Bergoglio, el Papa Francisco, como todos los anteriores ocupantes de la silla de Pedro, y como muy bien nos enseñó el mejor intelectual de la Iglesia Católica de los últimos cien años, Benedicto XVI, era un hombre, con sus enormes virtudes y con sus inevitables grietas emocionales. Un hombre que tuvo por bandera personal el servicio a los demás, pero muy especialmente a los humildes, a los pobres. Lo hizo desde el compromiso de sobrellevar la pesada carga del cetro de Pedro. Ejerció ese magisterio desde la experiencia del propio Cristo: el amor al prójimo. Su mensaje de ir hasta los lugares más recónditos entroncaba con el relato evangélico de la alegría que hay en el cielo por cada pecador que se convierte. Fue el Papa de las periferias, de la lejanía, de la otredad, de los otros, de los demás… el Papa que quería acompañar a quienes sufrían soledad. El Pontífice que miraba a las inmensas mayorías, mientras buscaba la intimidad del rezo en soledad. Era un hombre de nuestro tiempo, un hombre de Dios. Fue valiente y solidario. Él tampoco tuvo miedo.

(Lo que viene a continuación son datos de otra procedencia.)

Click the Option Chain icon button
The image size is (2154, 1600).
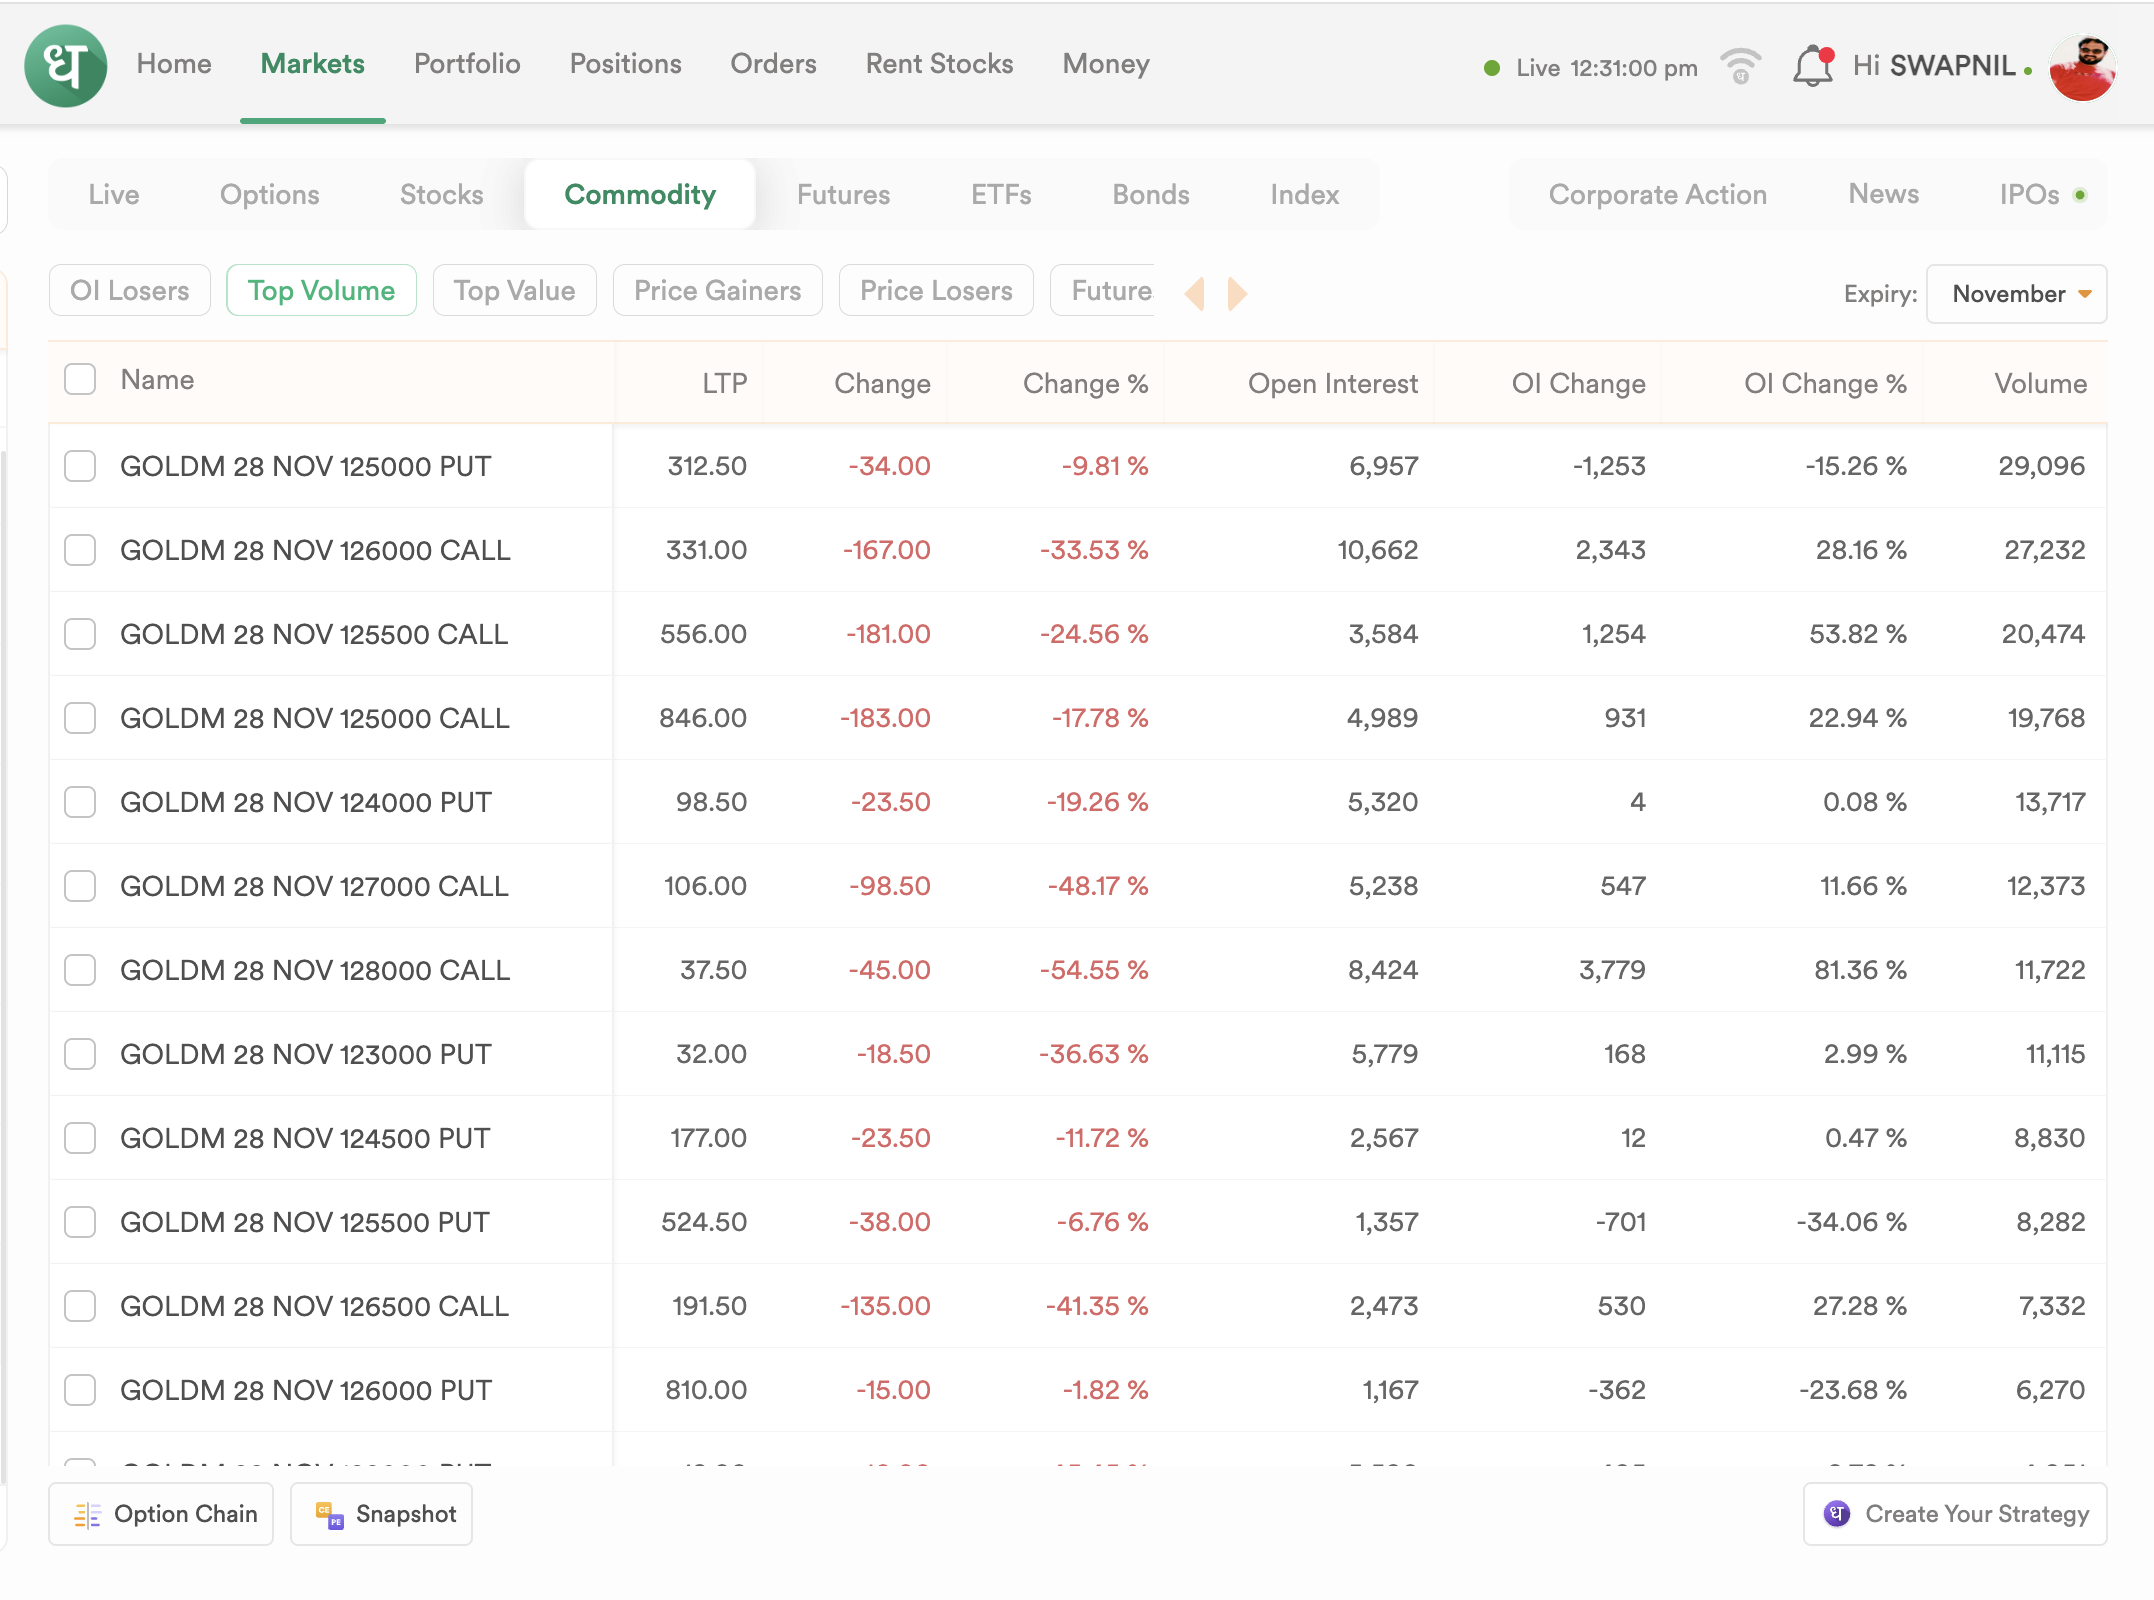[x=87, y=1515]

Jorge Bergoglio, el jesuita que fue arzobispo de Buenos Aires y llegó a Papa, era también, y por encima de todo, un hombre. Como tal, ejerció el magisterio de su pontificado. Con sus luces y sus sombras. Debe discurrir el tiempo, un buen número de años, para que la figura de Francisco se pueda entender mejor. Tal vez entonces, comprendamos su permanente rechazo a visitar España y su tierra natal, Argentina. Su simpatía hacia unos y su censura a otros. Benedicto quería recristianizar Europa. Francisco, que venía, según él, del fin del mundo, quería el mundo entero.

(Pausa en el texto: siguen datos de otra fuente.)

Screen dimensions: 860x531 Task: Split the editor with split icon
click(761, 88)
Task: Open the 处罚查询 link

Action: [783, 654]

No busque el lector censura alguna en mis palabras. No hago otra cosa que tratar de entender los misterios que, como probablemente a todos, en la mayoría de las noches, ante la Cruz, nos achechan, nos perturban y nos conminan a seguir en la búsqueda de la razón, la fe y la vida. No es fácil. La condición humana está intrínsicamente unida a quienes representan a Cristo en la Tierra, la jerarquía de la Iglesia. San Agustín escribió, más o menos, que había que buscar y entender con la luz de ayer la realidad de hoy y con la luz de hoy comprender el porvenir. Por eso, insisto en que con el discurrir de los años lograremos entender aspectos que ahora no alcanzamos a comprender.
Ayer sonaban las campanas de todas las iglesias del orbe. Sonaban para anunciar la muerte de un Papa ciertamente singular. Eran tañidas para trasladar el dolor, pero también la alegría con la que los católicos acogemos nuestro viaje hacia la eternidad. Insisto, por tanto, en que lo verdaderamente relevante ahora, lo notable, lo obligado, es hacerle caso a Francisco y rezar por él.